§ Records for processing
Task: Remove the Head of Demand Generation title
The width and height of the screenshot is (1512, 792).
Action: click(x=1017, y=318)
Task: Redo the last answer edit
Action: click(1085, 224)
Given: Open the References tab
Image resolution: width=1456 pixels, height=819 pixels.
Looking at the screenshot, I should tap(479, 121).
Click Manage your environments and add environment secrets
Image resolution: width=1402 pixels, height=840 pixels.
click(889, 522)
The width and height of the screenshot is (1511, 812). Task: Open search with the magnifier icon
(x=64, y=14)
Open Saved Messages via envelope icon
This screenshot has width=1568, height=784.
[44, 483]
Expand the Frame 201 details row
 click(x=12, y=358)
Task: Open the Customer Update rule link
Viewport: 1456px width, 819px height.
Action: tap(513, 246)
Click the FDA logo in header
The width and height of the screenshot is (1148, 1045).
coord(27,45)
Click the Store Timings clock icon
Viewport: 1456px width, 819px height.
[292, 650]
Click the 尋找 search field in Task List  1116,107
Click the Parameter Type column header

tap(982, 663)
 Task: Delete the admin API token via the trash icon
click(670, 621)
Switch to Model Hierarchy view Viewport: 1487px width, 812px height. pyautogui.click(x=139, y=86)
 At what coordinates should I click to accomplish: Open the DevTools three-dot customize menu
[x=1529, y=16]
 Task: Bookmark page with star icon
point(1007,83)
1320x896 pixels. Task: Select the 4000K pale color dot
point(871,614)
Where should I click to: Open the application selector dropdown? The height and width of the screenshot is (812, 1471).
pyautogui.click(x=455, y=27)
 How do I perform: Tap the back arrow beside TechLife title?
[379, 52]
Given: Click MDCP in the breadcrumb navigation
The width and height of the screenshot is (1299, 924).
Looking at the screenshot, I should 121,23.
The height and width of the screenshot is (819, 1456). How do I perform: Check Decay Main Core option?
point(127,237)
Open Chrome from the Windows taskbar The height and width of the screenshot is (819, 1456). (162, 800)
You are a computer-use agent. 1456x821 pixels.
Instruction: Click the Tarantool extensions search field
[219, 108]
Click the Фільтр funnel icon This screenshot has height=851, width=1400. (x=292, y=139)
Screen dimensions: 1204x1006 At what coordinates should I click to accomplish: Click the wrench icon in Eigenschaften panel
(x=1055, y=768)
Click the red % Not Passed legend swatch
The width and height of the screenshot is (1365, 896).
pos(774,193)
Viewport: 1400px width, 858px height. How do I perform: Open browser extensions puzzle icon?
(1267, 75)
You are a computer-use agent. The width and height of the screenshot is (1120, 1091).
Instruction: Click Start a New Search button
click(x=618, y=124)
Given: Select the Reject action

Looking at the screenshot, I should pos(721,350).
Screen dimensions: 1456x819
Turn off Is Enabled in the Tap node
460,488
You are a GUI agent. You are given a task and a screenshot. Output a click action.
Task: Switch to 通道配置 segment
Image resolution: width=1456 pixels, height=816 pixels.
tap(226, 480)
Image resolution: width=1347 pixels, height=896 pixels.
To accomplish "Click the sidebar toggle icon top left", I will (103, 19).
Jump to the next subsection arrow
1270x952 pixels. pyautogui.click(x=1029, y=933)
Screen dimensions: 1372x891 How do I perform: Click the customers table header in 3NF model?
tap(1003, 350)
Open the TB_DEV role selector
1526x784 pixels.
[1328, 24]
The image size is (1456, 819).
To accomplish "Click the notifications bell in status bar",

§ Problem to solve
From the listing above, determine how many lines contain "computer", then write only that number.

§ Solution to this problem
2